** Extracted records follows **

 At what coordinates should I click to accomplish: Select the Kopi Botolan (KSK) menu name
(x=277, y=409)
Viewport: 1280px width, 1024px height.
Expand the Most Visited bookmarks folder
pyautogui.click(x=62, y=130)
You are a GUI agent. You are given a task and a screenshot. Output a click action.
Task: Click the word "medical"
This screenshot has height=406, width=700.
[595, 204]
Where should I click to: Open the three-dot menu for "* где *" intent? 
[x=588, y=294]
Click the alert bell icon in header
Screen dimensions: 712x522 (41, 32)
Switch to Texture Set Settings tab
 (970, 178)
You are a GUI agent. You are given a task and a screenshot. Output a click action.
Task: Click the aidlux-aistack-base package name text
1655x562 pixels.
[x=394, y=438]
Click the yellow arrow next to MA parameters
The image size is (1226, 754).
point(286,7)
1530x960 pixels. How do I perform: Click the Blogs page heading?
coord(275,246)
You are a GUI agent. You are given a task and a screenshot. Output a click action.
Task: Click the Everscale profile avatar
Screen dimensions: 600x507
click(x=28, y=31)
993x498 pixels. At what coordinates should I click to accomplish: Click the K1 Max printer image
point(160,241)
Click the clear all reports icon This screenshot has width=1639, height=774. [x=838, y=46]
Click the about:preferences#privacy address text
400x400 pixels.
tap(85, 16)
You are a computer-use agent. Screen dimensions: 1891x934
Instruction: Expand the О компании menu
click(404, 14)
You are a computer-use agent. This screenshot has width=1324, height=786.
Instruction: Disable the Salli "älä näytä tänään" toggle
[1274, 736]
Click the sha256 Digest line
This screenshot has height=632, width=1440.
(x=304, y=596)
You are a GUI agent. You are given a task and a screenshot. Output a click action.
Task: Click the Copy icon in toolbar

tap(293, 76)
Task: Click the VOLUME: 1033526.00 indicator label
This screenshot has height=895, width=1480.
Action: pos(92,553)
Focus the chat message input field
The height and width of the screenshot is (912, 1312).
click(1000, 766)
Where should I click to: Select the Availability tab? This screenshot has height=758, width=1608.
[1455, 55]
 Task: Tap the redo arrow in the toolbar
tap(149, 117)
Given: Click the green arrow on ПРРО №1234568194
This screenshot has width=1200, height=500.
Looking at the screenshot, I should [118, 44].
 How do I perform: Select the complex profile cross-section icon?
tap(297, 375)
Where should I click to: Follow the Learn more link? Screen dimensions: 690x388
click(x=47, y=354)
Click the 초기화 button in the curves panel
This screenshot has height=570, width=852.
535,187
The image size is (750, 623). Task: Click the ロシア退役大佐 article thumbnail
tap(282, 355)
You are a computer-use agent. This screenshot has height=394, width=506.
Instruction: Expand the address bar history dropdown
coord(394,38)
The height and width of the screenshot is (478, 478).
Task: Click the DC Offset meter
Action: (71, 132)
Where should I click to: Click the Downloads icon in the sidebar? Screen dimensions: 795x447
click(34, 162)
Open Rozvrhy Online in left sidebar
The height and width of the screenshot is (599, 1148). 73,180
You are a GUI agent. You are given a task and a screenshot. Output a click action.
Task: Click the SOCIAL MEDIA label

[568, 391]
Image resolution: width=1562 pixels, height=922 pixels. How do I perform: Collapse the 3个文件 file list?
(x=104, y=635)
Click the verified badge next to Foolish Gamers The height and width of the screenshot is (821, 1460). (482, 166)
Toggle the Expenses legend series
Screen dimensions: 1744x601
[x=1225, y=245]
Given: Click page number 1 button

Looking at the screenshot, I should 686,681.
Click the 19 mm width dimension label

** End of Extracted records **

▶ **Your goal**
Write out each line of the data that holds the string "computer".

▶ **Response for this exercise**
You are a computer-use agent. Screen dimensions: 1891x934
You are a computer-use agent. This screenshot has width=1324, height=786.
You are a computer-use agent. This screenshot has height=394, width=506.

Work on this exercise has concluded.